→ Given instruction
Please copy word for word the part of the items that opens with the line containing "Identify the location" and closes with the line containing "(301, 191).". Leave the pictures out of your answer.

Pointing records for screenshots and pages:
* Begin *
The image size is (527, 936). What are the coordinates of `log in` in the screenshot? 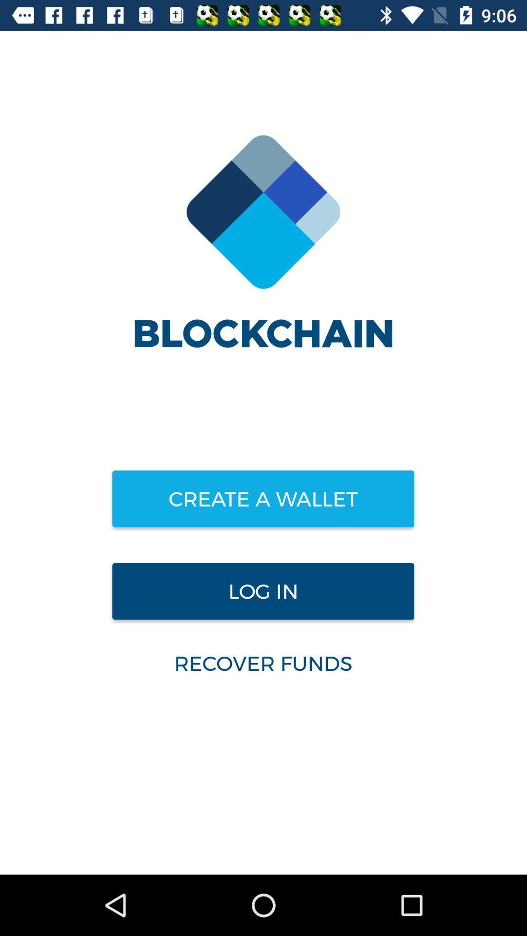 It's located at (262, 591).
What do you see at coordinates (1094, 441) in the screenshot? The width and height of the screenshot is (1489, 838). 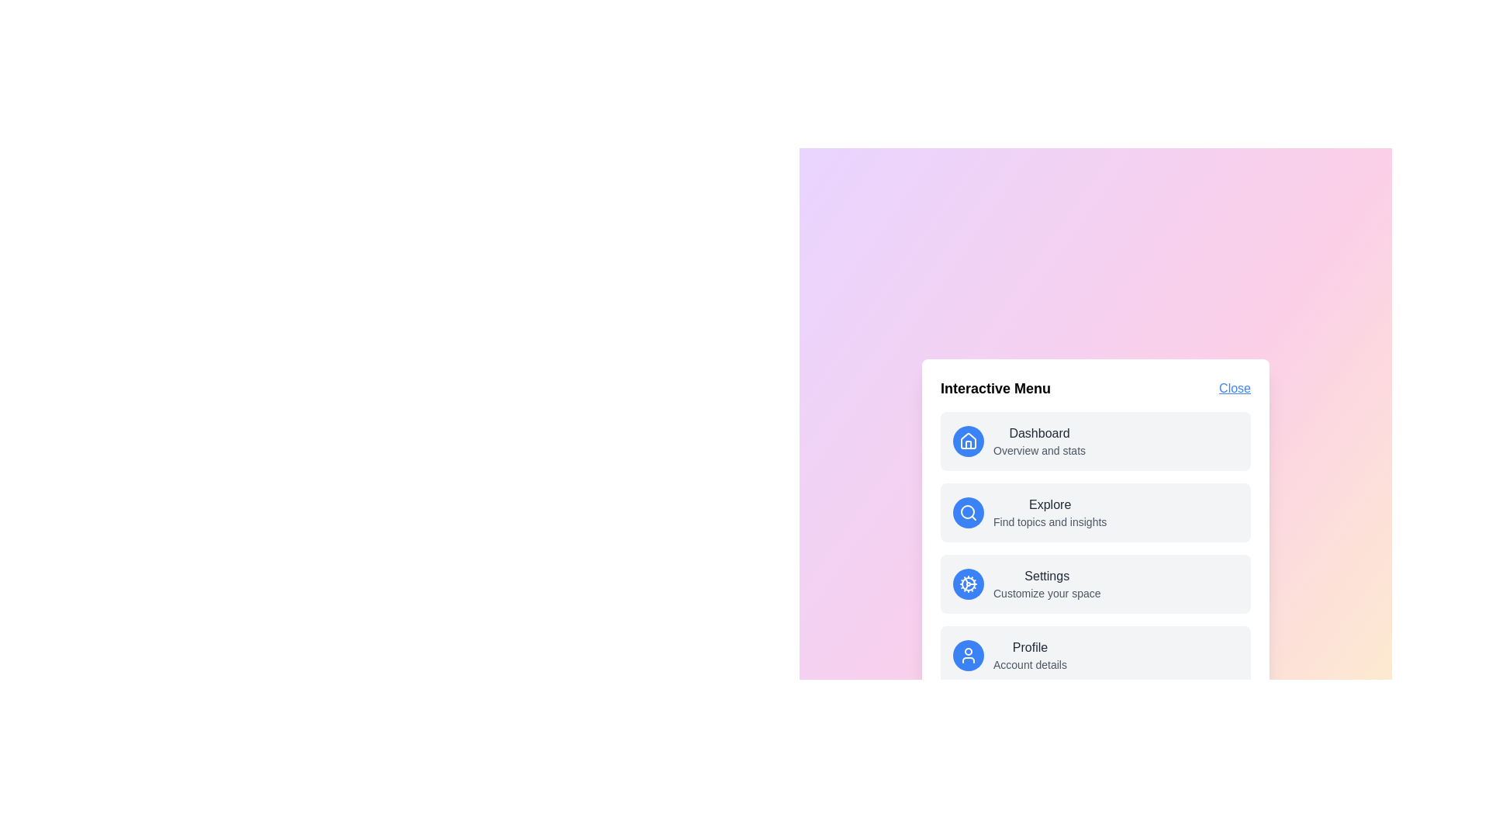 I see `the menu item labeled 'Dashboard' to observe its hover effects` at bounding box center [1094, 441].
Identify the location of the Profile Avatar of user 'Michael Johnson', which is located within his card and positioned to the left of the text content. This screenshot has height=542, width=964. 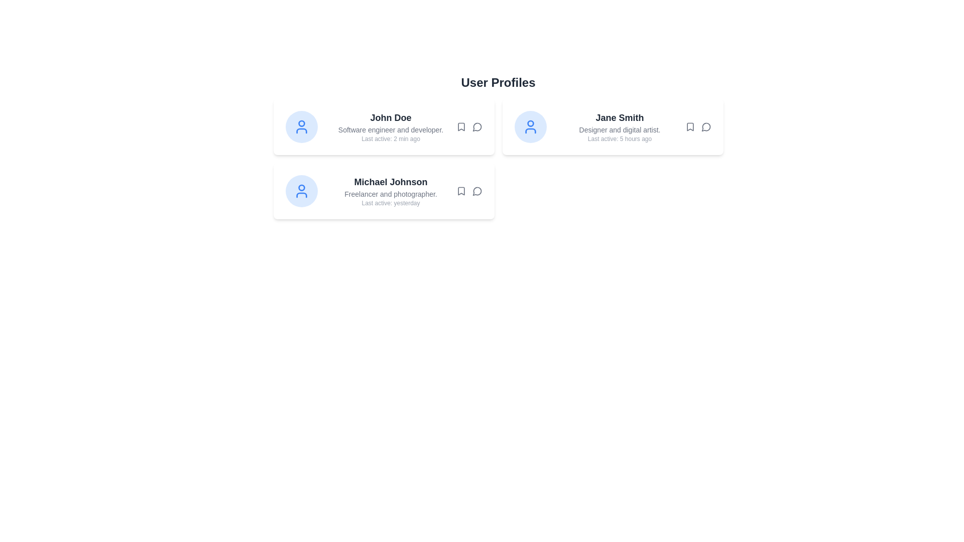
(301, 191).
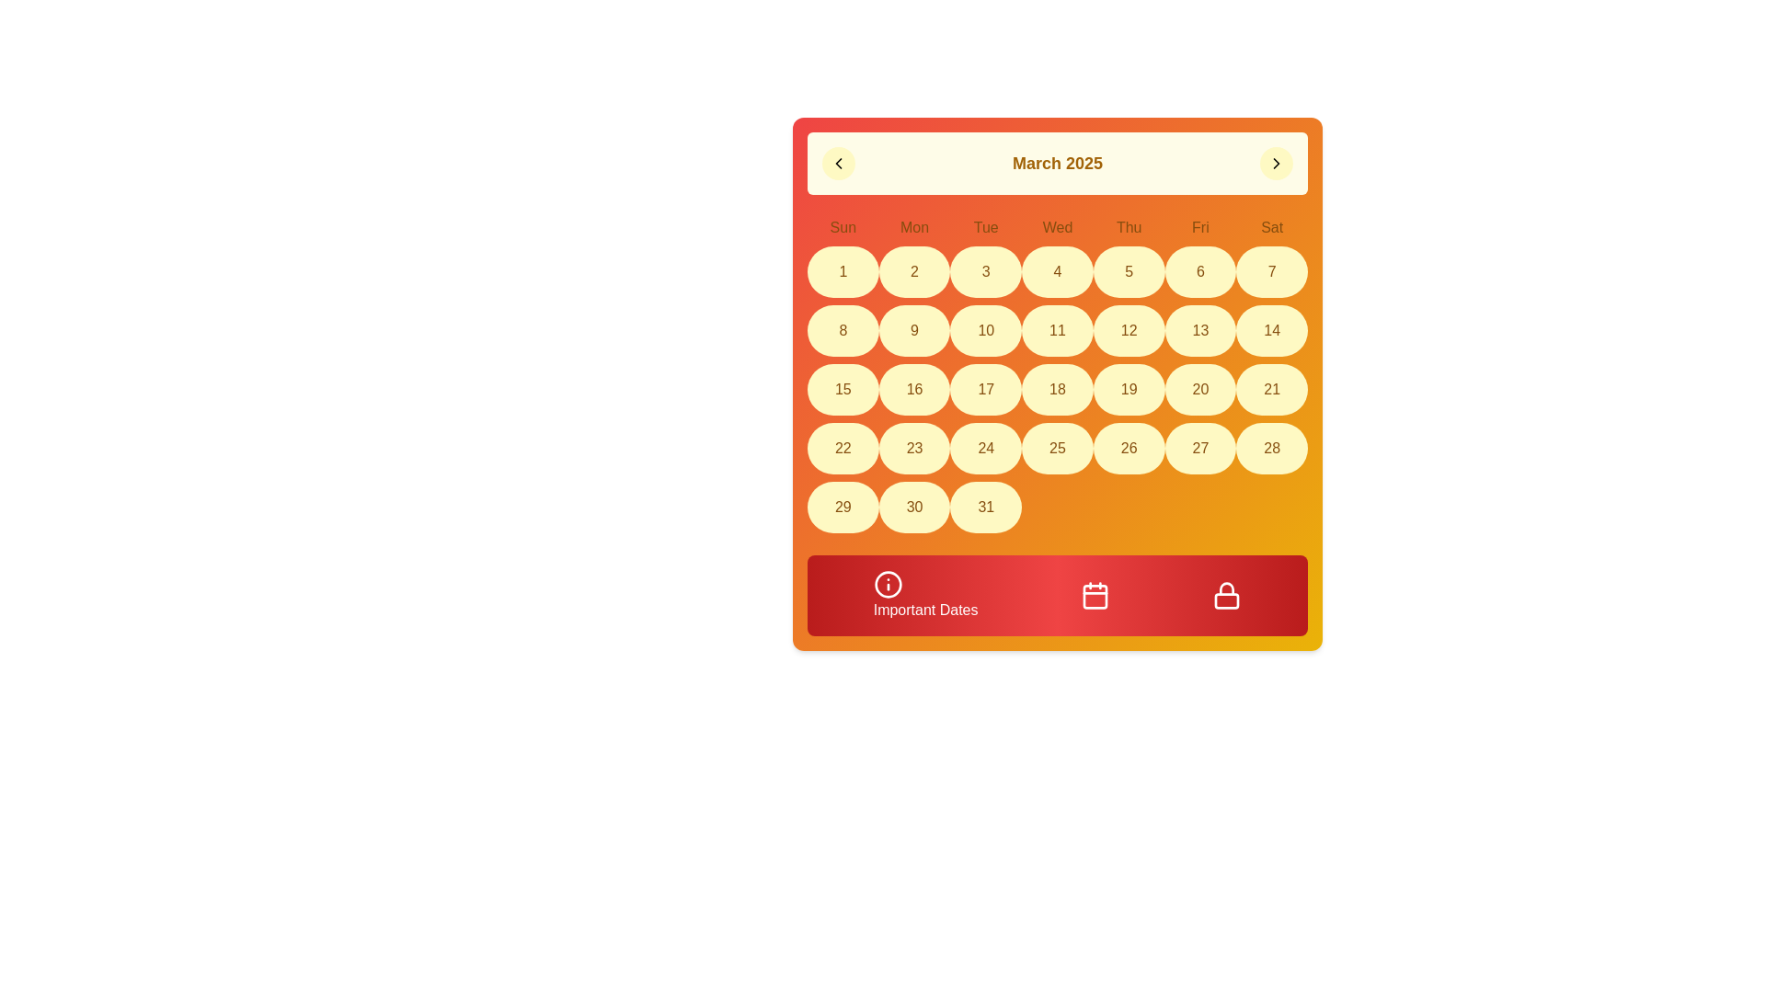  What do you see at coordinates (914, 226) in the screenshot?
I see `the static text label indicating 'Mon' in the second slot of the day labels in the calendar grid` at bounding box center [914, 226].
* End *
→ Result
Identify the location of the Profile Avatar of user 'Michael Johnson', which is located within his card and positioned to the left of the text content. This screenshot has height=542, width=964. 
(301, 191).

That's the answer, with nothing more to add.